Problem details
Using the data below, return the stretch from the line that contains "Open more share options plus icon" through the line that contains "You are a computer-use agent. The image size is (457, 297).", both included, exactly as it stands and nothing beyond it.

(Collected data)

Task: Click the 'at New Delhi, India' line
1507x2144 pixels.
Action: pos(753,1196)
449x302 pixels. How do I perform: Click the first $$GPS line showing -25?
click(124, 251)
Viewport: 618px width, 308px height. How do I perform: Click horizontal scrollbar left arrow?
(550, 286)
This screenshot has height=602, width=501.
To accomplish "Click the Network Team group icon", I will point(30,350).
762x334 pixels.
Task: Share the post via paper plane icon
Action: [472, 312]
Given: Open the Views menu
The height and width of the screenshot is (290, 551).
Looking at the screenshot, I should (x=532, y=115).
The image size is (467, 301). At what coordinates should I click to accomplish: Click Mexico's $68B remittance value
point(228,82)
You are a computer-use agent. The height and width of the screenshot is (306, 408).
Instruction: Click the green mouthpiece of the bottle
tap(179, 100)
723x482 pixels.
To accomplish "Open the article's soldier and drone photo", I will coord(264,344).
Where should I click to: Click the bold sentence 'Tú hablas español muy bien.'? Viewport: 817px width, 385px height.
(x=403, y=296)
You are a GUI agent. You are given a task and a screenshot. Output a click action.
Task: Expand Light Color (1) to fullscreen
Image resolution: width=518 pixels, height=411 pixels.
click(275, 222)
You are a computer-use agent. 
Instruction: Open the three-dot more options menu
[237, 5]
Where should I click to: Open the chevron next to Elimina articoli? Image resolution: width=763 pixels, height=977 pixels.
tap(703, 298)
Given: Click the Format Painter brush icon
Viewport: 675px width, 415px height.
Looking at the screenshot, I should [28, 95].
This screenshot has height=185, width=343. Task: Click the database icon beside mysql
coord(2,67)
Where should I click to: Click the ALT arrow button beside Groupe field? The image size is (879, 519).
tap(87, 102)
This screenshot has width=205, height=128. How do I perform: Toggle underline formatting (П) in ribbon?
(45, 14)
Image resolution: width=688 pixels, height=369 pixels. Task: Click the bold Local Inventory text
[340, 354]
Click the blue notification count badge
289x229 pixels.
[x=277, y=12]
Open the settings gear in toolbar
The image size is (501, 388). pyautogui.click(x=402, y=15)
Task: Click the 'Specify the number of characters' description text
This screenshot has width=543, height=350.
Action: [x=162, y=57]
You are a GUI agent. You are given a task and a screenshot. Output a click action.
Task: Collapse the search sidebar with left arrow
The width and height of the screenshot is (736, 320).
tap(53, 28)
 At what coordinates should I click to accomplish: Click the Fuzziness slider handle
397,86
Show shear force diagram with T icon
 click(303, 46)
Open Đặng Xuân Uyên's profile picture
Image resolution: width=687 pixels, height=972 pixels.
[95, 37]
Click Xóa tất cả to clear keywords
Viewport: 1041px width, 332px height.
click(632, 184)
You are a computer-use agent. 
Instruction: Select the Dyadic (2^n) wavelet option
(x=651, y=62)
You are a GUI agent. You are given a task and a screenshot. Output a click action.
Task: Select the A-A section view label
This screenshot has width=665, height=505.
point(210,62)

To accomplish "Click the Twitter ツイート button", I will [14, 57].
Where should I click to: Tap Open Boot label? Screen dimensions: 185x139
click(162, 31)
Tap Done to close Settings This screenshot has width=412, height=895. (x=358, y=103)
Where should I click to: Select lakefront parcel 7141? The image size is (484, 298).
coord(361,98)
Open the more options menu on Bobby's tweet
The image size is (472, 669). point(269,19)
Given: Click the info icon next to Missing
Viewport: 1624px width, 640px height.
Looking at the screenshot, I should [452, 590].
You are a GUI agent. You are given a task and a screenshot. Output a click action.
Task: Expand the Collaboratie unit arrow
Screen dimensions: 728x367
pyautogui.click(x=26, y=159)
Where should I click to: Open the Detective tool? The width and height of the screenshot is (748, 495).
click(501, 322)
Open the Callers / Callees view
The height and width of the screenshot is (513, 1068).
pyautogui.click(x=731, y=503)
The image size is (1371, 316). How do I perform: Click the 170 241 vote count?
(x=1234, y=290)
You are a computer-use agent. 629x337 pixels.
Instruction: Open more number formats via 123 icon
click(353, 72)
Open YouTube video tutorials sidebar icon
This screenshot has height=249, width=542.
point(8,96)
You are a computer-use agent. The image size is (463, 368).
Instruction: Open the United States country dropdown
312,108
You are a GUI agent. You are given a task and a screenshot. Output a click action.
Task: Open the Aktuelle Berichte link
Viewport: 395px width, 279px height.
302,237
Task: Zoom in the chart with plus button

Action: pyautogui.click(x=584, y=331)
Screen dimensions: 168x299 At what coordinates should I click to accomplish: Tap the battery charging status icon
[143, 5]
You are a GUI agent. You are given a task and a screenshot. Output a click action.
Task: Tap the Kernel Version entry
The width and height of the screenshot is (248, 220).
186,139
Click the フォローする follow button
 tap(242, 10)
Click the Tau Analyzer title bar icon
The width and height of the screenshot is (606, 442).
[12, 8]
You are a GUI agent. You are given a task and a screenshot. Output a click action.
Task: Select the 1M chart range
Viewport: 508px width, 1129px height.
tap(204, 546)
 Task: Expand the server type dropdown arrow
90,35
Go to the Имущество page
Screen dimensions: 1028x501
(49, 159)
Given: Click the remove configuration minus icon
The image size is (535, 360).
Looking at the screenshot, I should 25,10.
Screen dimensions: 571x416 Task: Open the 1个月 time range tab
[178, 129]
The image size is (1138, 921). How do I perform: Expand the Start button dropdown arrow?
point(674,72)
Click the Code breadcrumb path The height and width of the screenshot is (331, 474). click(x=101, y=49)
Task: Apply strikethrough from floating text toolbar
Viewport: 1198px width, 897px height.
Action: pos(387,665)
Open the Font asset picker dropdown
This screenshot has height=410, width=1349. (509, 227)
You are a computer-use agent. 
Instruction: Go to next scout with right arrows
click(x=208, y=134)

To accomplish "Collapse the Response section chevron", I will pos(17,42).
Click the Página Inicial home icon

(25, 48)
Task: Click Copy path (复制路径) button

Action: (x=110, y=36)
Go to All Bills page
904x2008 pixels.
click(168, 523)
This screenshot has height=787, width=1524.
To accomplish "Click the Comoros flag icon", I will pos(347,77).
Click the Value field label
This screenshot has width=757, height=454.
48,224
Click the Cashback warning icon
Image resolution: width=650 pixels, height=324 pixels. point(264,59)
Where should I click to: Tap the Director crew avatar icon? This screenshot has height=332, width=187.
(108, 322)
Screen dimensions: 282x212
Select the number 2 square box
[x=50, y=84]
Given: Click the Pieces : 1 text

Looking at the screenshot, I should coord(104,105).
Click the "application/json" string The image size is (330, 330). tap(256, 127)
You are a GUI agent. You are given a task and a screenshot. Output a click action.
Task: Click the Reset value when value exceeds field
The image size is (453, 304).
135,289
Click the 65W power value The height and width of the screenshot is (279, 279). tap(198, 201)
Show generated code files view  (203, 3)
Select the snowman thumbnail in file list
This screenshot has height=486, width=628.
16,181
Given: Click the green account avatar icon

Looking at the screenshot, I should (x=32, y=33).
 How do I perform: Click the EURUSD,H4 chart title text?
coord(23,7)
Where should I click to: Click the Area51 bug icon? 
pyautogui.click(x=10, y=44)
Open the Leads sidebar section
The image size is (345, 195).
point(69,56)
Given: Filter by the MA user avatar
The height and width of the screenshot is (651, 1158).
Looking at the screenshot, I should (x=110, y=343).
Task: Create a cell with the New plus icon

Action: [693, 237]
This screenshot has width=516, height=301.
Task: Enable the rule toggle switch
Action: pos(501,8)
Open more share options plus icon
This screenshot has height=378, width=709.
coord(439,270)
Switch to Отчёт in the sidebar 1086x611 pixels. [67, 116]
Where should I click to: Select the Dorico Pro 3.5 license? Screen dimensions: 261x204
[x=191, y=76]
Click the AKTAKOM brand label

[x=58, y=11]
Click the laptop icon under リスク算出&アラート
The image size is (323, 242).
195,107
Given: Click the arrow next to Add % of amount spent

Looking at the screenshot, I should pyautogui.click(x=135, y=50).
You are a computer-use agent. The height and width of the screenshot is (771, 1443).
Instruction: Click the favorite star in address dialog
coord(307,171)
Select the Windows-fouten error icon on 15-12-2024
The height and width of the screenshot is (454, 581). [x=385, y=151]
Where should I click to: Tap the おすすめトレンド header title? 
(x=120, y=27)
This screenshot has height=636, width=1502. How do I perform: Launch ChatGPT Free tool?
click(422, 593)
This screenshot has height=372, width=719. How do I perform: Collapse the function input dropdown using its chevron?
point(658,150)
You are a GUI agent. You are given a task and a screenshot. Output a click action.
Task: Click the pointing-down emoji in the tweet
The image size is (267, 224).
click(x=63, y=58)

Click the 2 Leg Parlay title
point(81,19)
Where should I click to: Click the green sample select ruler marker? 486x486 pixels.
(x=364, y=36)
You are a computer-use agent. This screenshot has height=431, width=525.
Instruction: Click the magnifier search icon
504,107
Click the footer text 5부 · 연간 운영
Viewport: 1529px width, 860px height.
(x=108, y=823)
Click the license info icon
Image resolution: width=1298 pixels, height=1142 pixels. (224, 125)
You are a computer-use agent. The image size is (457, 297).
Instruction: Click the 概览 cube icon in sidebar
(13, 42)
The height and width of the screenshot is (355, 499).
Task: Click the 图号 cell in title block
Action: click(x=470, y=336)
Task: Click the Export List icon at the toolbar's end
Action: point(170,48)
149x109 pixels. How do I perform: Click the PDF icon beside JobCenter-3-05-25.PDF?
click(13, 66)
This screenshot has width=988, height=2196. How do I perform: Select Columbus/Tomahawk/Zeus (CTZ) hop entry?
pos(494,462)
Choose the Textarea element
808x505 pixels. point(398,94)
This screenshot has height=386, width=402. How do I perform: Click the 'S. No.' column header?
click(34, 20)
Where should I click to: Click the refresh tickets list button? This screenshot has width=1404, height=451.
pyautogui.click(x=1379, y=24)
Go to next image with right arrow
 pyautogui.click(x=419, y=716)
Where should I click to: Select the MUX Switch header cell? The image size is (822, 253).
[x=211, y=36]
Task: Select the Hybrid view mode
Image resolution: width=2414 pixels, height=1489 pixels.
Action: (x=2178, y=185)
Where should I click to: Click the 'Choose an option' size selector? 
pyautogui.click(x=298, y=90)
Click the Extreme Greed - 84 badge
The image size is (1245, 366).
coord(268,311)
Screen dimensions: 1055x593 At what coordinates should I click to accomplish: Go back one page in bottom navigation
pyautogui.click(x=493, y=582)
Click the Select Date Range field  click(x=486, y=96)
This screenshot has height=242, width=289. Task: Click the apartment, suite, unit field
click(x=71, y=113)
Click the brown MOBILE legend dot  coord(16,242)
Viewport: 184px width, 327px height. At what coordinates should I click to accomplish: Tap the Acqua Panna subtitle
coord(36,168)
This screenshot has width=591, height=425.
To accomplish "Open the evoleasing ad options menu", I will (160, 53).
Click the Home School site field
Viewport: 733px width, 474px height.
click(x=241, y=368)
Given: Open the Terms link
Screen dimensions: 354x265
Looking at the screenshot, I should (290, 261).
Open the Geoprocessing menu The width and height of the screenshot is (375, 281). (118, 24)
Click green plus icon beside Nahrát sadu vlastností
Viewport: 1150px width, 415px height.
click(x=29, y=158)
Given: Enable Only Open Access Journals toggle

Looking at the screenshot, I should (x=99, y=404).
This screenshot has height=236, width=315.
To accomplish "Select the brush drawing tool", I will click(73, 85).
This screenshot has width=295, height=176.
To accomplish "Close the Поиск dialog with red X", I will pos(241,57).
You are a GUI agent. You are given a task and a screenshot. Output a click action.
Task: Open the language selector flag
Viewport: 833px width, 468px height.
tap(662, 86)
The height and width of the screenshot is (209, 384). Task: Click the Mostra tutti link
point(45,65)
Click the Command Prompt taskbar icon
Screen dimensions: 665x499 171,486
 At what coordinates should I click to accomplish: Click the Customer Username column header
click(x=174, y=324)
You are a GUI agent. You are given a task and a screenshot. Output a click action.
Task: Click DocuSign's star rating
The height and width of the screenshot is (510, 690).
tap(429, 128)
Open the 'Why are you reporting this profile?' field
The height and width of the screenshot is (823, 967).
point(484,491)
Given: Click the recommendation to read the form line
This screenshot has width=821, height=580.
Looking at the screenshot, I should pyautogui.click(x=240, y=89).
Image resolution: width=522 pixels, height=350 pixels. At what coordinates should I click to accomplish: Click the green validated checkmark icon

Answer to this exercise
Open more share options plus icon
This screenshot has height=378, width=709.
coord(439,270)
Switch to Отчёт in the sidebar 1086x611 pixels. [67, 116]
Where should I click to: Select the Dorico Pro 3.5 license? Screen dimensions: 261x204
[x=191, y=76]
Click the AKTAKOM brand label

[x=58, y=11]
Click the laptop icon under リスク算出&アラート
The image size is (323, 242).
195,107
Given: Click the arrow next to Add % of amount spent

Looking at the screenshot, I should pyautogui.click(x=135, y=50).
You are a computer-use agent. The height and width of the screenshot is (771, 1443).
Instruction: Click the favorite star in address dialog
coord(307,171)
Select the Windows-fouten error icon on 15-12-2024
The height and width of the screenshot is (454, 581). [x=385, y=151]
Where should I click to: Tap the おすすめトレンド header title? 
(x=120, y=27)
This screenshot has height=636, width=1502. How do I perform: Launch ChatGPT Free tool?
click(422, 593)
This screenshot has height=372, width=719. How do I perform: Collapse the function input dropdown using its chevron?
point(658,150)
You are a GUI agent. You are given a task and a screenshot. Output a click action.
Task: Click the pointing-down emoji in the tweet
The image size is (267, 224).
click(x=63, y=58)

Click the 2 Leg Parlay title
point(81,19)
Where should I click to: Click the green sample select ruler marker? 486x486 pixels.
(x=364, y=36)
You are a computer-use agent. This screenshot has height=431, width=525.
Instruction: Click the magnifier search icon
504,107
Click the footer text 5부 · 연간 운영
Viewport: 1529px width, 860px height.
(x=108, y=823)
Click the license info icon
Image resolution: width=1298 pixels, height=1142 pixels. (224, 125)
You are a computer-use agent. The image size is (457, 297).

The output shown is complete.